— START EXTRACTED MATERIAL —

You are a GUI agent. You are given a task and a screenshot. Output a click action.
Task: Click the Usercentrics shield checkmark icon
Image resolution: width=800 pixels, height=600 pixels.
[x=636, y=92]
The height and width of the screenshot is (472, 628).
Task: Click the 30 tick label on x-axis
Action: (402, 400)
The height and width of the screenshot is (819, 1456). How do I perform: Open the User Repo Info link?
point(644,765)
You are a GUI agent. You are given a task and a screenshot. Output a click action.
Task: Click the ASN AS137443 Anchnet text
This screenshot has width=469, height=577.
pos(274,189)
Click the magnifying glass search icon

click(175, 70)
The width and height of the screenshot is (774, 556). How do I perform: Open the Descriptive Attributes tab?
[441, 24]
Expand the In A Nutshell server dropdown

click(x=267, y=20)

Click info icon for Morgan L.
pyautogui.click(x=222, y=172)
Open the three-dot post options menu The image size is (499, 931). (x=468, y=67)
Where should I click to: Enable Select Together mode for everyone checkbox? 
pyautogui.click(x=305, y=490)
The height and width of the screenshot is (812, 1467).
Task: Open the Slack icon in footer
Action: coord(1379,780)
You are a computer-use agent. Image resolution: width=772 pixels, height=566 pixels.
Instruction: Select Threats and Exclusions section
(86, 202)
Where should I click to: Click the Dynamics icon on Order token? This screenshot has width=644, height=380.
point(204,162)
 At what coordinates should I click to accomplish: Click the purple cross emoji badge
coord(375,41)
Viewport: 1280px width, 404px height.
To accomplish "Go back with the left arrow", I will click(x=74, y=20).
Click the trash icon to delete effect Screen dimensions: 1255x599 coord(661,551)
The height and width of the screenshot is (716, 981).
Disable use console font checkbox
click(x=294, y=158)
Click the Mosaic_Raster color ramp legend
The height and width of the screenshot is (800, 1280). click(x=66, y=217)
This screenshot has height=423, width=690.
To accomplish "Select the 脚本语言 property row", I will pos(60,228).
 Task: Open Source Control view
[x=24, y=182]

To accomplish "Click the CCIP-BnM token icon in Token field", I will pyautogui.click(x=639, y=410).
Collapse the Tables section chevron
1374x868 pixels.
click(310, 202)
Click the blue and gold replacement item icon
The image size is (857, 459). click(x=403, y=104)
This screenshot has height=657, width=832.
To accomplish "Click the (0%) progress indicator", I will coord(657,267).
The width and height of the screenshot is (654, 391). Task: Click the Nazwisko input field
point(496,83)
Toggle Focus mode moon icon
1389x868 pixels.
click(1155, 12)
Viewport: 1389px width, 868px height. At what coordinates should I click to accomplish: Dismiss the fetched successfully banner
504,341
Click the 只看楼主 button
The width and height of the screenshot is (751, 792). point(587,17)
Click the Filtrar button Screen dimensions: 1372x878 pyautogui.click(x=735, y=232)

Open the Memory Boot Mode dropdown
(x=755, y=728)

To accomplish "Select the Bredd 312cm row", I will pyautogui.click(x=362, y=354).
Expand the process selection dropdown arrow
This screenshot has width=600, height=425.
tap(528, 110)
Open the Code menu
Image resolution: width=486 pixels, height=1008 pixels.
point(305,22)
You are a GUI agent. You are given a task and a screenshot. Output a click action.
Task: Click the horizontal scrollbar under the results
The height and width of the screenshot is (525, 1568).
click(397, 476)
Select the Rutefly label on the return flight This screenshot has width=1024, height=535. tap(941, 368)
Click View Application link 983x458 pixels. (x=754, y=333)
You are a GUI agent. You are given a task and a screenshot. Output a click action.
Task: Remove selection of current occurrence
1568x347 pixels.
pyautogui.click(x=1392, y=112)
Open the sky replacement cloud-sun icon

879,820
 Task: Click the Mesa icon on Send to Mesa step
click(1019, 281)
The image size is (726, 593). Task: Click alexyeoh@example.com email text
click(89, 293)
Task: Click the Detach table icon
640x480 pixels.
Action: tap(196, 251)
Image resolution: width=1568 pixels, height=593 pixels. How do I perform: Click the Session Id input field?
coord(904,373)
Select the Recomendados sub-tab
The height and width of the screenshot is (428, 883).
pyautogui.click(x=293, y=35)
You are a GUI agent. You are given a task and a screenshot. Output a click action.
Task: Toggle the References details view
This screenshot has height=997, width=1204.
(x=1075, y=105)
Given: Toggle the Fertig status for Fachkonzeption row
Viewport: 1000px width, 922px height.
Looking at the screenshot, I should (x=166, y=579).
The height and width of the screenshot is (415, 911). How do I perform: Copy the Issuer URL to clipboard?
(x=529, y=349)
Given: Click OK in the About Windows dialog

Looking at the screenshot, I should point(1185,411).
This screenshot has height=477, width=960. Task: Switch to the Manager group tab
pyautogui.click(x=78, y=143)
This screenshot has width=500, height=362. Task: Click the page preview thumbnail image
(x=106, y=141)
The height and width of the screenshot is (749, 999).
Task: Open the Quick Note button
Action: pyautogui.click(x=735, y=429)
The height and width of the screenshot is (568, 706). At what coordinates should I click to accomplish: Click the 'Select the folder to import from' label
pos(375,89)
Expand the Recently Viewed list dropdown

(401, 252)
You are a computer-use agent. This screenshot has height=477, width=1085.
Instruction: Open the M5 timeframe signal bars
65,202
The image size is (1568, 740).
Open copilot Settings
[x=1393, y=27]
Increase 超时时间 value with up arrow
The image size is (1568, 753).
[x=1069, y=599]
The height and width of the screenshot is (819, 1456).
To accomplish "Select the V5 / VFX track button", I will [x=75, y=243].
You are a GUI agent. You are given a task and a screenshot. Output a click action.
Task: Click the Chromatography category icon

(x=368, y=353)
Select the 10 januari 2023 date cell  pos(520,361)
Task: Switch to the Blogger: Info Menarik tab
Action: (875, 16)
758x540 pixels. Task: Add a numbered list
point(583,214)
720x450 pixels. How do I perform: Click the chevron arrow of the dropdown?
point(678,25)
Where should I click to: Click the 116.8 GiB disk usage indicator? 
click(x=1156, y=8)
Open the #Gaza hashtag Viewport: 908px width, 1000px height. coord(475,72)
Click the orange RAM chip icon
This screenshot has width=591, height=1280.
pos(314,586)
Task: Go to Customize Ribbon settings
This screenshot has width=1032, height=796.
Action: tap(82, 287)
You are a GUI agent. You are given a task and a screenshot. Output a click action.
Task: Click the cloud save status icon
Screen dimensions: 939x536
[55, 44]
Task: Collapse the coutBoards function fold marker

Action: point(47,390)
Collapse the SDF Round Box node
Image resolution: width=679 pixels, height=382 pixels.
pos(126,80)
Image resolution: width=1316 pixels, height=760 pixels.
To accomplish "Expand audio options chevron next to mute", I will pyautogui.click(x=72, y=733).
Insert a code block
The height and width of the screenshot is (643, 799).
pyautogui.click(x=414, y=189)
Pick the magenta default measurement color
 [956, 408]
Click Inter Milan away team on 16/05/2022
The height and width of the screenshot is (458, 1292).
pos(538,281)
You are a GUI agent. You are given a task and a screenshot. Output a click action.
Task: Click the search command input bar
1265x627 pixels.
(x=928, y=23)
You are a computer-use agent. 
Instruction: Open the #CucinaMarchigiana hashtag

— END EXTRACTED MATERIAL —

# AIM OF THE TASK
Rewrite the data from the line containing "The height and width of the screenshot is (415, 911)." through the line containing "Looking at the screenshot, I should point(1185,411).", changing "Issuer URL" to "Issuer link" and keeping everything else the same.

# SOLUTION
The height and width of the screenshot is (415, 911). How do I perform: Copy the Issuer link to clipboard?
(x=529, y=349)
Given: Click OK in the About Windows dialog

Looking at the screenshot, I should point(1185,411).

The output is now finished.